I do not know what an "oxygen scavenger" is. What I use were advertised as oxygen _absorbers_. They consist of iron powder in a plastic sachet, a little smaller than a yeast packet. They are not intended to be "supplemented" by anything. They literally create a vacuum when the iron combines with oxygen and creates iron oxide (rust).
I do not think the vacuum should be replaced with any gas. It's not a "perfect" vacuum. But.... In standard air, if you take out oxygen, what gases remain? :-) https://en.wikipedia.org/wiki/Atmosphere_of_Earth
Last I checked, oxygen absorbers were 35 to 50 cents each in packages of 100. If a 50 cent oxygen absorber keeps 5 pounds of wheat good for 20 years, can you beat that price with added nitrogen? And do you want to wait 10, 15, 20 years to test if it works?
When you buy survival food, how are they packed? Vacuum sealed or nitrogen infused? Oxygen aborbers pull a pretty tight vacuum. Try to find a picture of a mylar pouch with a vacuum created by an oxygen absorber. It's pretty tight.
I am in the states, and I have been buying soft wheat berries for a while now. Here in the states, soft flour is often sold as Cake flour, and AP flour is a combination of Hard Wheat and Soft Wheat , the exact percentage apparently varies based on a number of factors, including the identity of the seller. I use soft wheat for cakes, quick breads, like banana bread and pancakes, and mix the soft and hard for other things like pasta. I keep the berries in a plastic container with a screw off lid and it seems to keep fine.
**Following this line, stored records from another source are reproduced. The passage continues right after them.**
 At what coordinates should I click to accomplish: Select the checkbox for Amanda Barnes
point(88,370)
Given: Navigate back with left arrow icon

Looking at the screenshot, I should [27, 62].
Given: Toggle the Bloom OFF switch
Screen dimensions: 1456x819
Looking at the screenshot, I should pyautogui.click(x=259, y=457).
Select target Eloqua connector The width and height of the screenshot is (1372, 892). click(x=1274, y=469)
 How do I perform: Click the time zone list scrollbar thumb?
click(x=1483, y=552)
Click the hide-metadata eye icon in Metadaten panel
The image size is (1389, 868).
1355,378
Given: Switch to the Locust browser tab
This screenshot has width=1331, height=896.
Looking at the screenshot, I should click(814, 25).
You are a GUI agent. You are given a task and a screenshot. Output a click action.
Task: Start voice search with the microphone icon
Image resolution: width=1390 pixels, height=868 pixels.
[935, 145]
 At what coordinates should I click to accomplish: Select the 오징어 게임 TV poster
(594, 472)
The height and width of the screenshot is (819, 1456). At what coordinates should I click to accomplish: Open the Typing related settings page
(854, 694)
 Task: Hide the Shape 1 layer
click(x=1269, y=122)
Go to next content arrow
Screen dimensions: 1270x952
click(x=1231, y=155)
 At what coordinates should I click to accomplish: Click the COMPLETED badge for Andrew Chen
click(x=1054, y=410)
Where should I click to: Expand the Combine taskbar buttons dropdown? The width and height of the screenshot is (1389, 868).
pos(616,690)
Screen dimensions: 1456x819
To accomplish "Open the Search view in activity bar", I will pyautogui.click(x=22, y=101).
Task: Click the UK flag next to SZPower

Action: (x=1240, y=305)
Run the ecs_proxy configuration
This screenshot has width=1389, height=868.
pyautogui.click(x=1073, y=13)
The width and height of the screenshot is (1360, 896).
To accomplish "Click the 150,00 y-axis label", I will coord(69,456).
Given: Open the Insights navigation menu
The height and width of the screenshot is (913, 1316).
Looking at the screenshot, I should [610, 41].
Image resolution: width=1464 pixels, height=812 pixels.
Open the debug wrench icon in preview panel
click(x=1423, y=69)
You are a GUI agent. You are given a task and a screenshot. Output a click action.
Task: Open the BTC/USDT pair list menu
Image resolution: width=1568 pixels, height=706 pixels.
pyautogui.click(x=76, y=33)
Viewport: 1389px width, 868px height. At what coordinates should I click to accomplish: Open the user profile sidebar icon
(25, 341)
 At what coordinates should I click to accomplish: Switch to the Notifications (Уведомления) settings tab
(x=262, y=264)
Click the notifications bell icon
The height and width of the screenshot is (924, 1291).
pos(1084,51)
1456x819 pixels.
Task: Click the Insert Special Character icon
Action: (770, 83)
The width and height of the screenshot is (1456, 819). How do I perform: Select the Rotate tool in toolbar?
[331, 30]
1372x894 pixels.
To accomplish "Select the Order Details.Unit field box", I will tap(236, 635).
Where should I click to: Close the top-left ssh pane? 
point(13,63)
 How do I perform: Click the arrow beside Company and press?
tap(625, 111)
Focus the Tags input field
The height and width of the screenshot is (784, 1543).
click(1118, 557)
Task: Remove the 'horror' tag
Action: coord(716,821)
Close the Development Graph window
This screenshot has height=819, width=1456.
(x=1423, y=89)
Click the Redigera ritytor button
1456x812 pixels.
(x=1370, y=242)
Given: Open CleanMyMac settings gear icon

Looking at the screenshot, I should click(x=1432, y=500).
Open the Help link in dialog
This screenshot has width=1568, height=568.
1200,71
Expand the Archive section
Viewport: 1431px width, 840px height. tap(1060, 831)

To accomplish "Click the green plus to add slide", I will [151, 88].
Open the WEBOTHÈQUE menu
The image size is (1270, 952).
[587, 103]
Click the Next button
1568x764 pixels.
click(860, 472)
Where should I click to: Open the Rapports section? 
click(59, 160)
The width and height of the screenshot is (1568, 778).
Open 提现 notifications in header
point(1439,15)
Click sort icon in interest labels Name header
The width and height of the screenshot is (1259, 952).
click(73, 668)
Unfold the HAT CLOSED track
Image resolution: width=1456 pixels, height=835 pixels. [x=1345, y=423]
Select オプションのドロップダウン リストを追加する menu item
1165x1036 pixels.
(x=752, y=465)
That's the impression my limited knowledge has given me. Namely that Hard Red, Hard White, and Soft White will yield WW, bread, AP, and cake.
Once I get my grain mill, will be experimenting with those three, and eventually will buy the other varieties to experiment with.
Do you use a "miner's sieve" to filter out the bran and germ? Or do you find the milled bran acceptable for your cakes and pancakes?
Sorry, I lapsed into my photography "darkroom lab rat" mindset. Scavengers (such as sodium sulfite) are added to developers to protect the developing agents from being oxidized by the O2 penetrating the walls of the storage bottle. Same philosophy as an oxygen _absorber_.
You are right, of course, of the superiority of a vacuum over an innert gas. The 2-lb of Red Star yeast comes vacuum-sealed. And "food savers" that vacuum-seal food in freezer bags. And so forth. LOL! And when I am canning food such as, for example, White Chili, I put the spices in a separate 2-oz jar that I vacuum-seal as well.
Very good, I will check out oxygen absorbers. Thank you.